What you should feel:
You may feel tenderness along the arch or bottom of the foot. This should feel like deep pressure, not sharp pain.
Tips:
For more pressure, perform this while standing. For less pressure, do it seated.
This is a great exercise to do before getting out of bed, after long periods of standing, or after wearing unsupportive shoes.
Plantar Fascia Release
Best for:
Deep glute tension, hip tightness, sciatic-type irritation, low back compensation, and discomfort from prolonged sitting.
How to do it:
Sit on the floor with your knees bent.
Place the ball under one glute, slightly toward the outside of the hip.
Lean your body weight gently onto the ball.
Slowly roll in small circles or shift side to side.
When you find a tender spot, pause and breathe for 20–30 seconds.
For a deeper release, cross the ankle of the working side over the opposite knee.
Repeat for 1–2 minutes per side.
What you should feel:
A deep, tender pressure in the glute or hip area. You should not feel sharp pain or symptoms shooting down the leg.
Tips:
If this feels too intense on the floor, try the same release against a wall.
Avoid sitting directly on the ball near the tailbone or bony parts of the pelvis.
Piriformis Release
Best for:
Outer thigh tightness, hip tension, knee compensation, and lateral leg discomfort.
Important note:
The IT band itself is a thick band of connective tissue and does not “release” the same way muscle does. The goal is to address the surrounding muscles, especially the outer quad, glute, and TFL area near the front/outside of the hip.
How to do it:
Lie on your side with the ball placed under the outer thigh.

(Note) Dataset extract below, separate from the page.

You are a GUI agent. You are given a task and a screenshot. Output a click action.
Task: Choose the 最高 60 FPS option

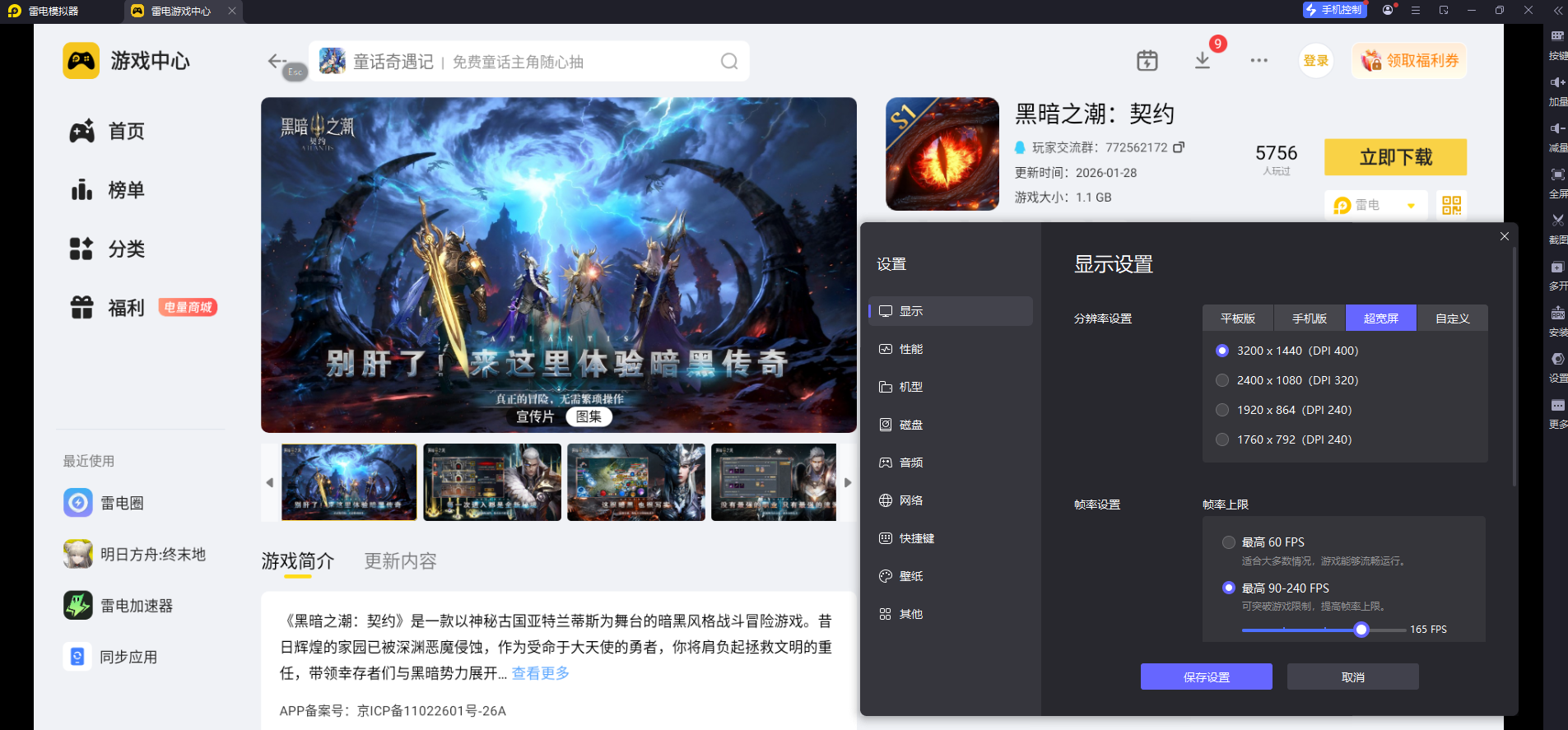pos(1229,542)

Start higher up near the outside of the hip rather than directly on the knee.
Use your arms and opposite leg to control pressure.
Slowly roll along the outer thigh, stopping before you reach the knee joint.
Pause on tender spots for 20–30 seconds.
Repeat for 1–2 minutes per side.
What you should feel:
Tenderness along the outer thigh or hip. This area can be sensitive, so use gentle pressure.
Tips:
Do not roll directly over the knee joint.
If this is too intense on the floor, try placing the ball against a wall and leaning into it.